**Texte source**:
______

8 septembre 2006 — Récemment, tel général canadien qui quittait son commandement en Afghanistan répondait à un journaliste, à propos de l’état de l’OTAN par rapport à la mission de l’OTAN (l’ISAF) en Afghanistan. Il mit en évidence son importance, de façon assez classique : “l’OTAN doit réussir parce qu’elle joue son existence” ; puis, off the record, il ajouta : “de toutes les façons, c’est fait, elle n’existe plus”. Ainsi vont les obsessions internes au sein de l’Organisation atlantique, avec parfois l’éclair de la vérité, off the record.

L’OTAN est engagée en Afghanistan. C’est sa première “vraie guerre”, si l’on compte, de façon assez justifiée, que le Kosovo (mars-juin 1999) est un conflit assez à part, sans combats terrestres, dans un cadre politique extrêmement resserré, qui interdisait un réel revers. La décision puis les modalités du déploiement de l’OTAN en Afghanistan ont été très difficiles, notamment avec les difficultés hollandaises. L’enjeu était clair : si l’OTAN n’était pas déployée en Afghanistan, — si les Hollandais contrecarraient trop gravement ce déploiement, c’en était fait de l’OTAN. (Willam Pfaff notait ceci à l’époque : « This time NATO is to take over [in Afghanistan]. That at least seems the idea being tried out. Whether the Dutch realize it or not, the future of both NATO and Afghanistan may be what their Parliament really will be debating. »)

______

**Énoncé 1**:
Réécrivez sous forme de liste le paragraphe du texte sur l'OTAN en Afghanistan qui commence par « L'OTAN est engagée en Afghanistan ». Gardez-en les faits principaux.
**Énoncé 2**:
Résumez en deux phrases le texte sur l'OTAN en Afghanistan.
**Énoncé 3**:
Rédigez la suite du texte sur l'OTAN en Afghanistan à partir de sa dernière phrase.

______

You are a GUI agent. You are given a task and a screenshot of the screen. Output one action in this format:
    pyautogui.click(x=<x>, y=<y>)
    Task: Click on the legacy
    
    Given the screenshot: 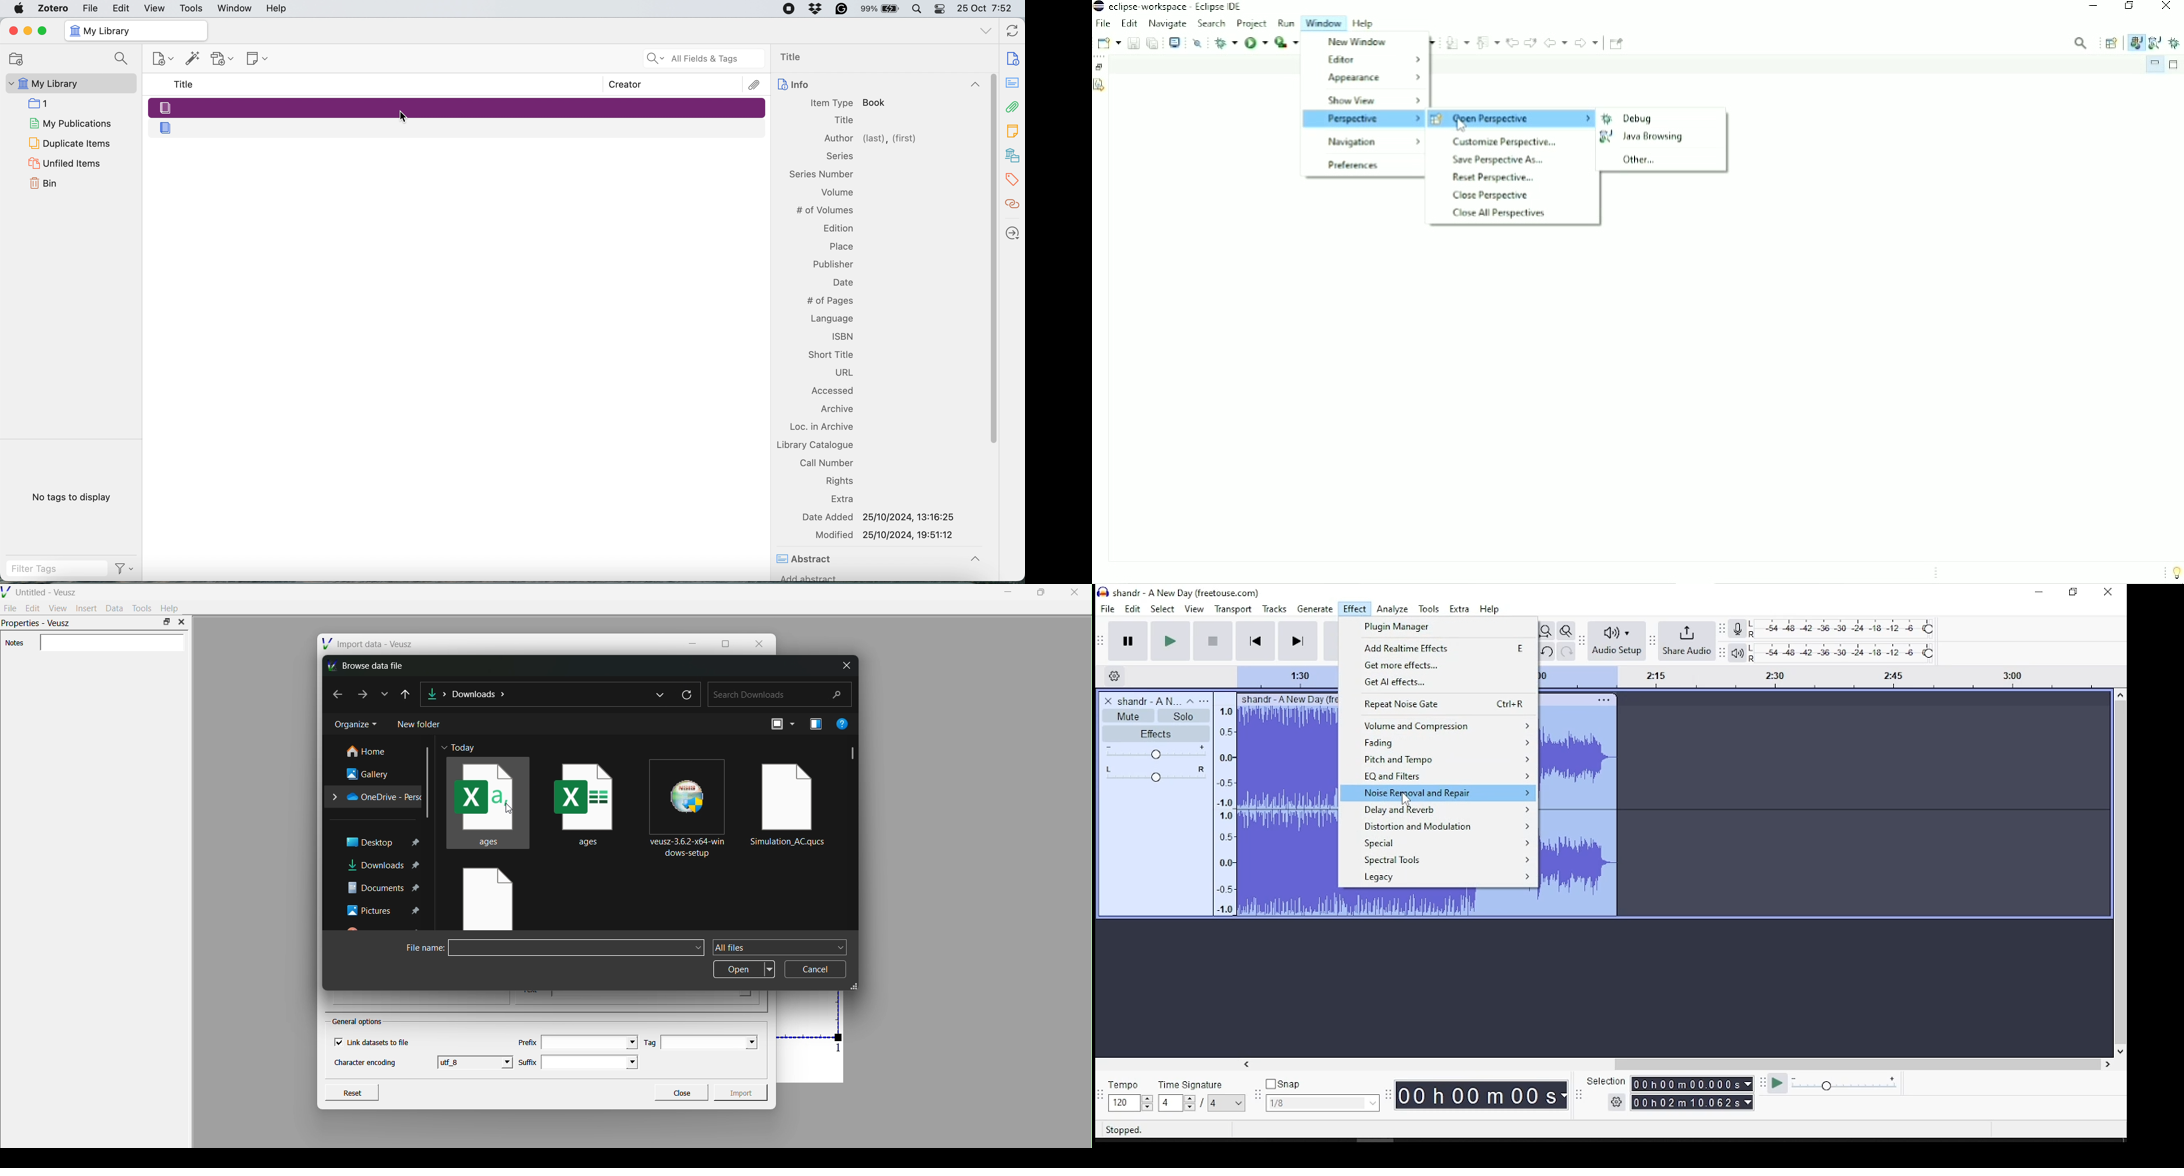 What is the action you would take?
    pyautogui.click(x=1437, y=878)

______

**Réponse 1**:
- L'Afghanistan est la première « vraie guerre » de l'OTAN. Le Kosovo (mars-juin 1999) est un conflit à part : il n'y a pas eu de combats terrestres, et un cadre politique très resserré interdisait un réel revers.
- La décision du déploiement en Afghanistan, puis ses modalités, ont été très difficiles, notamment à cause des Hollandais.
- L'enjeu était clair : sans ce déploiement, ou si les Hollandais le contrecarraient trop gravement, c'en était fait de l'OTAN.
- Pfaff notait à l'époque que le Parlement néerlandais débattrait peut-être en réalité de l'avenir de l'OTAN et de celui de l'Afghanistan.

**Réponse 2**:
Un général canadien qui quittait son commandement en Afghanistan a affirmé que l'OTAN jouait son existence dans la mission de l'ISAF, puis il a ajouté, off the record, qu'elle n'existait déjà plus. L'OTAN mène en Afghanistan sa première « vraie guerre », et son déploiement, dont dépendait son avenir, a été très difficile, notamment à cause des Hollandais.

**Réponse 3**:
Donc, si l’OTAN n’allait pas en Afghanistan, elle risquait de disparaître. Voilà l’OTAN en Afghanistan, et elle risque de disparaître, — si ce n’est déjà fait, selon certains. Dilemme postmoderne et américaniste.

L’OTAN est dans une curieuse et incertaine situation. Plus elle prend d’initiatives, plus elle s’élargit, plus son sort est en jeu. Elle semble suivre une “fuite en avant” sans fin, les observateurs et commentateurs surenchérissant constamment sur son destin, — de quitte ou double en quitte ou double, — chaque fois, il faut bien le dire, avec un “double” décevant. Dans ce cadre, on se demande si c’est une bonne idée qu’a eue le général britannique Richards d’annoncer que l’OTAN allait liquider les talibans en six mois. C’est cela ou, d’après Richards, s’aliéner les populations afghanes, qui seraient pour l’instant dans l’expectative. (C’est cela ou bien l’OTAN a perdu son pari, c’est-à-dire “la guerre”?)

Selon USA Today :

« NATO's commander here has set a six-month deadline to reverse a Taliban insurgency terrorizing southern Afghanistan or risk alienating Afghans undecided about whom to support.

» British army Lt. Gen. David Richards said his troops must prove to Afghans in the south that the fundamentalist Islamic militia won't be able to undermine the democratically elected Afghan government or stop efforts to rebuild the shattered country. »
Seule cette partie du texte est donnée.